Zur gleichen Zeit gibt es auch weniger Bewerber. Das liege allerdings nicht am fehlenden Willen der künftigen Lehrlinge, sondern vielmehr an der fehlenden Infrastruktur. Aufgrund der Pandemie gehe es zurzeit nicht nur weniger Optionen, Zugang zu potenziellen Ausbildungsstätten zu erhalten, sondern wegen der derzeitigen Restriktionen gebe es auch weniger Termine für persönliche Beratungsgespräche in Schulen, weil dort derzeit nur wenig Präsenzunterricht stattfinden kann. In vielen Berufen ist, anders als im virtuellen Raum wie auf Plattformen wie dem Vulkan Vegas, ist der persönliche Kontakt mit dem künftigen Azubi notwendig.
Besonders betroffen: Tourismus und Gastronomie
Einige Branche sind von den Folgen der Pandemie und den auferlegten Restriktionen besonders betroffen. Dazu gehören das Gastgewerbe, zum Beispiel Hotellerie und Gastronomie, sowie die Tourismusbranche. So wurden dort im vergangenen Jahr keine Praktika angeboten. Diese sind allerdings notwendig, um sich für den geeigneten beruflichen Weg zu entscheiden. Die Schülerinnen und Schüler sind derzeit sehr verunsichert und wissen häufig nicht, welchen beruflichen Weg sie einschlagen sollten. Daher entscheiden sich einige dafür, weiter die Schule zu besuchen. Andere wiederum orientieren sich woanders.

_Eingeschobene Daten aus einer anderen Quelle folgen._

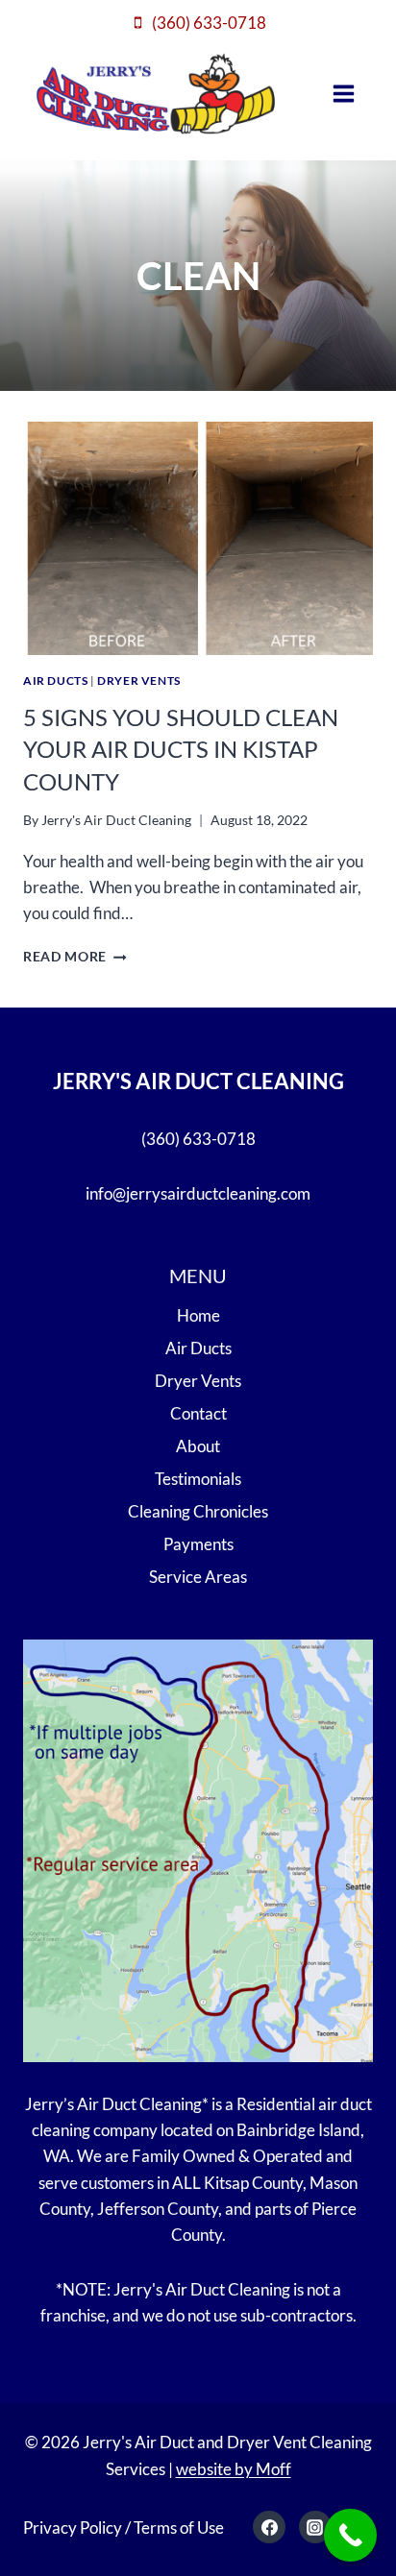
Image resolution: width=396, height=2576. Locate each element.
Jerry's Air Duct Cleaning (116, 820)
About (198, 1446)
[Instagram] (315, 2527)
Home (198, 1315)
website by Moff (233, 2469)
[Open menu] (344, 93)
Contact (198, 1413)
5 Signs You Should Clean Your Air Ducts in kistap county (180, 749)
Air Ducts (55, 680)
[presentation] (198, 538)
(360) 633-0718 (198, 1139)
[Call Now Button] (350, 2535)
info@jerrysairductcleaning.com (198, 1193)
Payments (198, 1544)
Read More (75, 956)
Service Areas (198, 1577)
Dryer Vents (139, 680)
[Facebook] (269, 2527)
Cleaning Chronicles (198, 1511)
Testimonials (198, 1479)
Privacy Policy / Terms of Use (123, 2527)
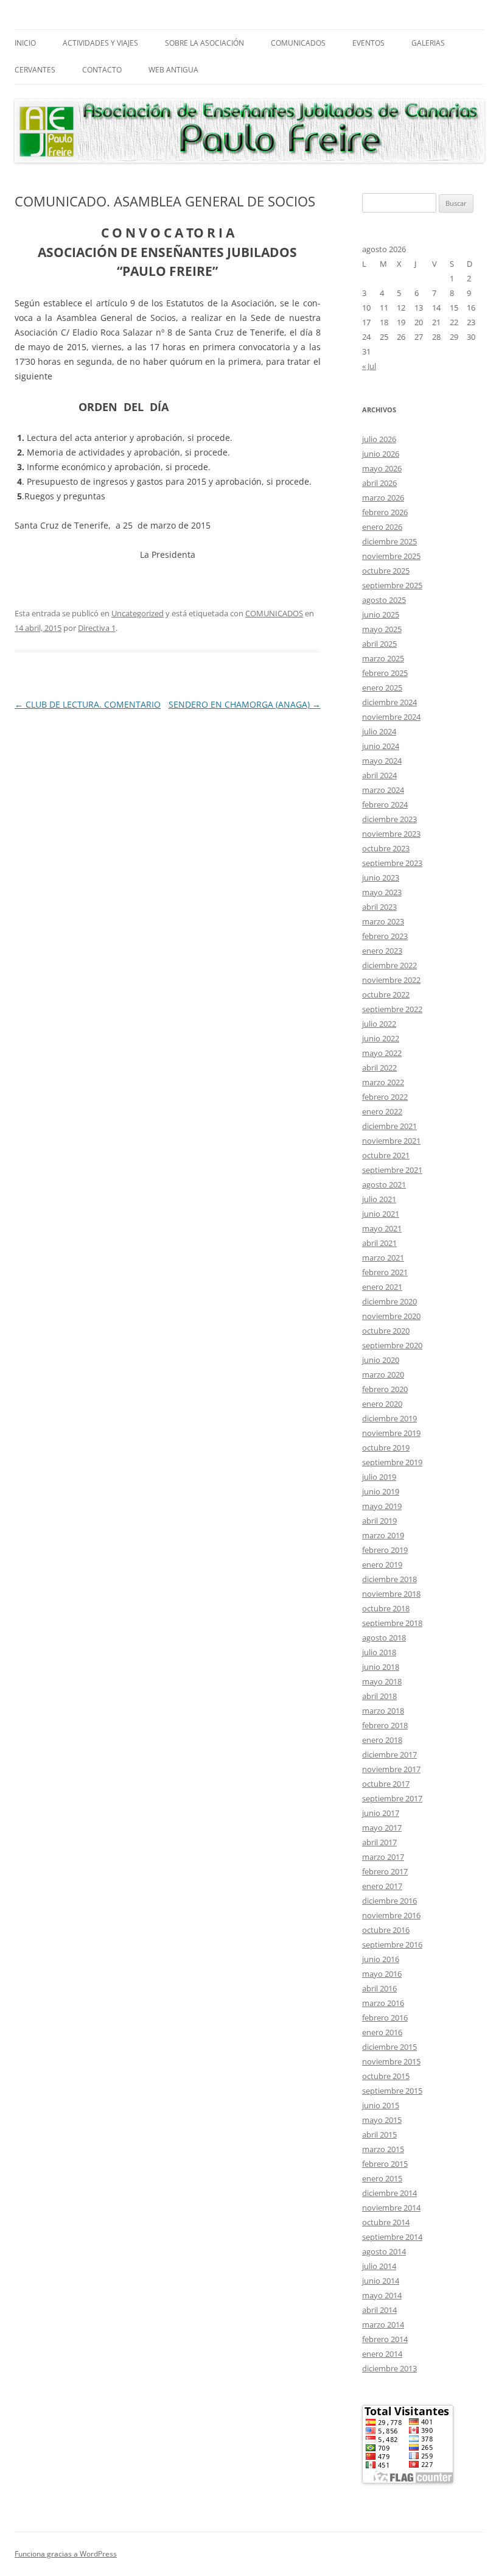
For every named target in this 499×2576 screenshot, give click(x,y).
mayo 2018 (382, 1681)
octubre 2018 (386, 1608)
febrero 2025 (385, 672)
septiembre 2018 (392, 1622)
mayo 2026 (382, 468)
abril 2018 (379, 1696)
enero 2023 (382, 950)
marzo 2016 (383, 2002)
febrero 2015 (385, 2163)
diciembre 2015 (389, 2046)
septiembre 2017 (392, 1798)
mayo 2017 (382, 1827)
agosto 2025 (384, 599)
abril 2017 (379, 1842)
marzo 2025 (383, 658)
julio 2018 (379, 1652)
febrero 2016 (385, 2017)
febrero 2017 (385, 1871)
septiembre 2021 (392, 1169)
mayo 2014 (382, 2295)
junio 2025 (380, 614)
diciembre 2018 (389, 1579)
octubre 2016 (386, 1929)
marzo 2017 (383, 1856)
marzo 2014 (383, 2324)
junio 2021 (380, 1213)
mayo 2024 (382, 760)
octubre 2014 (386, 2222)
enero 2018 (382, 1739)
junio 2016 (380, 1959)
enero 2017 (382, 1886)
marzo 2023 (383, 921)
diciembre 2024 (389, 702)
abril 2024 (379, 775)
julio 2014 (379, 2266)
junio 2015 (380, 2105)
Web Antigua (173, 70)
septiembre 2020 (392, 1345)
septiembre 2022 (392, 1009)
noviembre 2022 (391, 979)
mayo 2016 (382, 1973)
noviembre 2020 (391, 1316)
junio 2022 (380, 1038)
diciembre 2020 (389, 1301)
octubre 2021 (386, 1155)
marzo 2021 (383, 1257)
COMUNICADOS (298, 43)
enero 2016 (382, 2032)
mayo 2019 (382, 1506)
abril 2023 (379, 906)
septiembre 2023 (392, 862)
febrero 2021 (385, 1272)
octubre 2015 (386, 2076)
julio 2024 (379, 731)
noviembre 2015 (391, 2061)
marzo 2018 (383, 1710)
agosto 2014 (384, 2251)
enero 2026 (382, 526)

Darüber hinaus sind auch die Betriebe weniger in der Lage, Lehrlinge aufzunehmen. Speziell davon betroffen sind kleinere Unternehmen, die hohe Verluste zu verschmerzen haben und daher Sparmaßnahmen ergreifen müssen. Zwar schienen sich einige Betriebe im Sommer vergangenen Jahres zum Teil wieder zu erholen, doch der folgende Lockdown im Herbst 2020 verschlechterte die Lage erneut. Umsätze brachen ein und die Unternehmen wussten auch nicht, wann sie ihre Tätigkeit wieder aufnehmen könnten.
Es gab kaum Planungssicherheit, weshalb sich einige Betriebe entschieden,keine Ausbildungsplätze anzubieten. Insbesondere waren kleine Unternehmen betroffen. So gab jeder Vierte an, in diesem Jahr keine Azubis aufzunehmen. Etwas besser sieht es in größeren Betrieben mit einer Personaldecke von mehr als 250 aus. Dort verzichten nur 6 % auf eine Ausbildung von Lehrlingen.
Zusammenfassend lassen sich die Gründe für diese Entscheidungen wie folgt aufstellen:
- Die meisten Betriebe, etwa 93 %, geben unsichere Geschäftserwartungen an.
- Für 71 % der Unternehmen ist die derzeitige marode finanzielle Situation der Hauptgrund für diese Entscheidung.
- Rund 33 % geben an, nicht über ausreichende räumliche oder personelle Kapazitäten zu verfügen.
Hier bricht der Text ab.